Five Number Summary, Box Plots, and Outliers

Overview

  • The Five Number Summary gives a concise description of a data distribution using only five numbers:
    1. Minimum
    2. First Quartile (Q1)
    3. Median
    4. Third Quartile (Q3)
    5. Maximum

Key Concepts

Five Number Summary

  • Minimum: Smallest value in the data set.
  • Maximum: Largest value in the data set.
  • Median: Middle data value; 50% of the data values are below and above it.
  • First Quartile (Q1): Median of the lower half of the data set; 25% of data values are below it.
  • Third Quartile (Q3): Median of the upper half of the data set; 75% of data values are below it.

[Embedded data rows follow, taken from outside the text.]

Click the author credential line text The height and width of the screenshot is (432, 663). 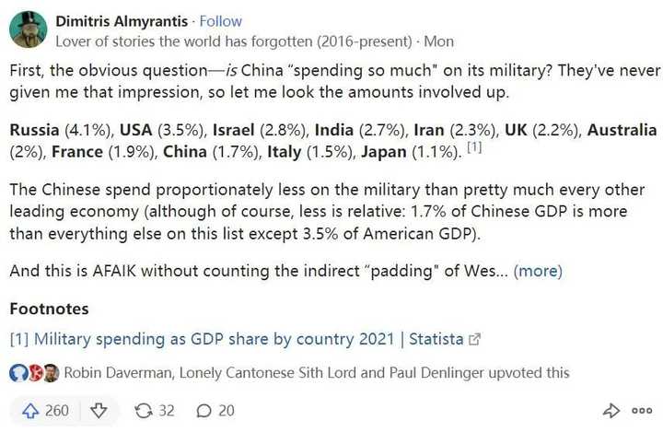coord(233,41)
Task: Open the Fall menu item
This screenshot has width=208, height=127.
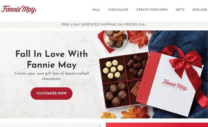Action: point(96,10)
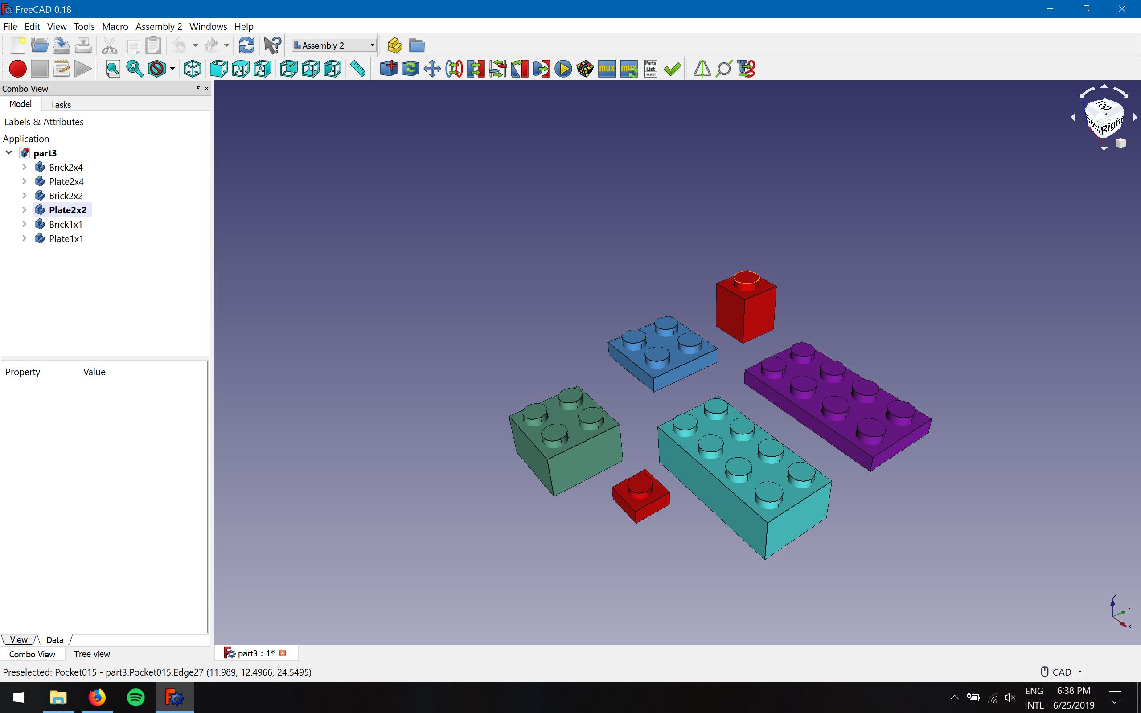The width and height of the screenshot is (1141, 713).
Task: Click the red macro record button
Action: click(17, 69)
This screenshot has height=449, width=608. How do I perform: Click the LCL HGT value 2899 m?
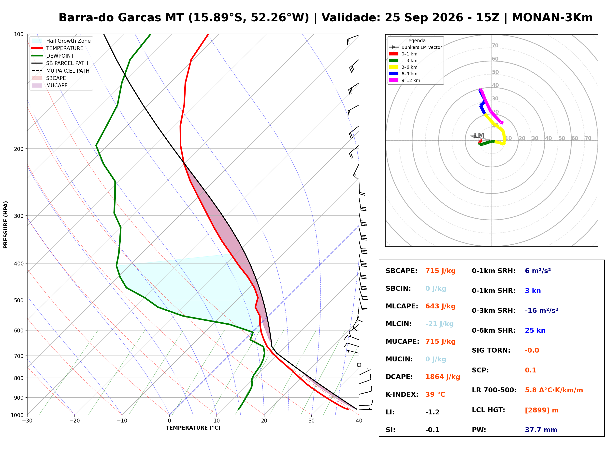[542, 410]
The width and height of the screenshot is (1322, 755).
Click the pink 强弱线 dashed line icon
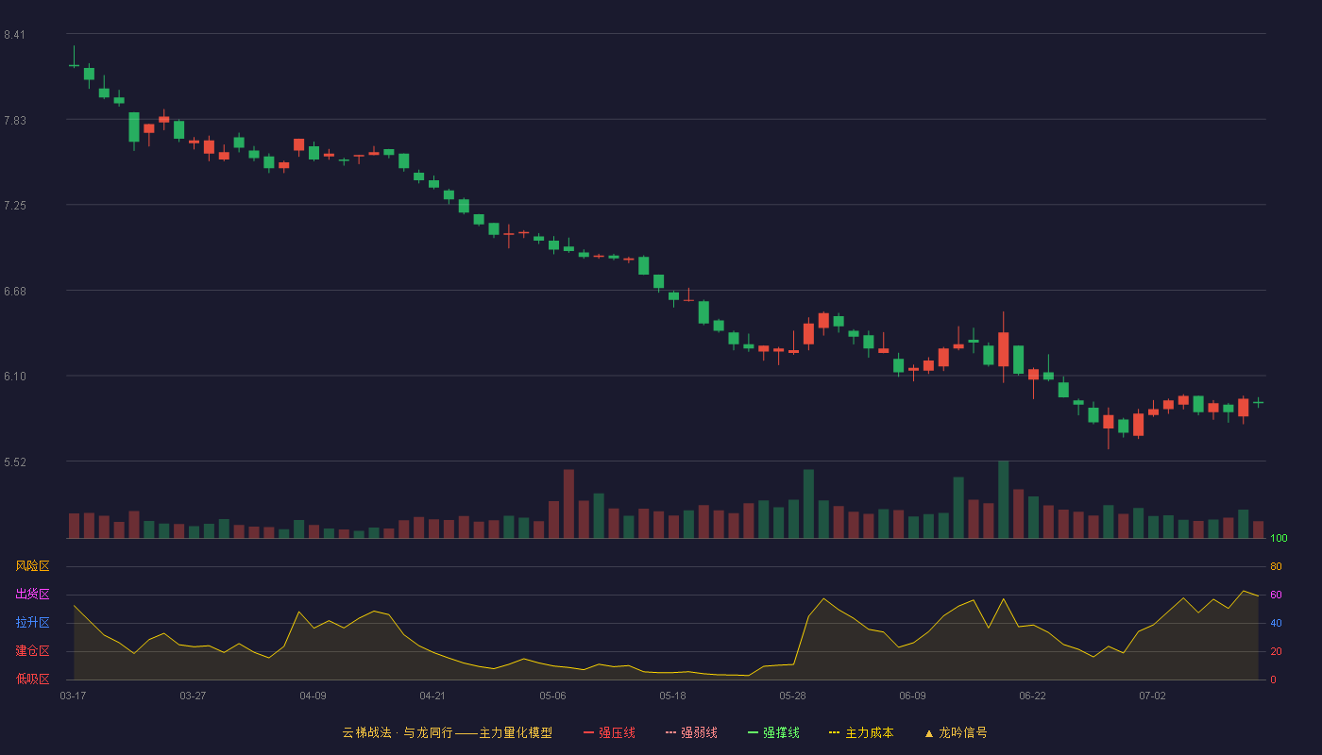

Calculating the Five Number Summary

  • Order data values from smallest to largest.
  • Determine the median, Q1, and Q3 by dividing the data into halves and finding medians of these halves.
  • The Interquartile Range (IQR) is calculated as Q3 - Q1, representing the middle 50% of the data.

Box Plots

  • Box Plot: Visual representation of the five number summary.
    • Vertical lines represent the five numbers.
    • Horizontal line extensions ("whiskers") show data spread beyond the quartiles.
    • The box represents the IQR.
  • Modified Box Plot: Adjusted for outliers.
    • Outliers are shown as separate dots.
    • Whiskers extend only to the highest non-outlier value.

Identifying Outliers

  • A data value is an outlier if:
    • Less than Q1 - 1.5 * IQR
    • Greater than Q3 + 1.5 * IQR
  • Example: For a data set with Q1 = 25, Q3 = 36, and IQR = 11:
    • Low boundary for outliers: 8.5
    • High boundary for outliers: 52.5
    • Any value greater than 52.5 is an outlier (e.g., 59 is an outlier).

Comparing Data Sets

  • Side-by-side box plots allow for mathematical and visual comparisons between different data sets.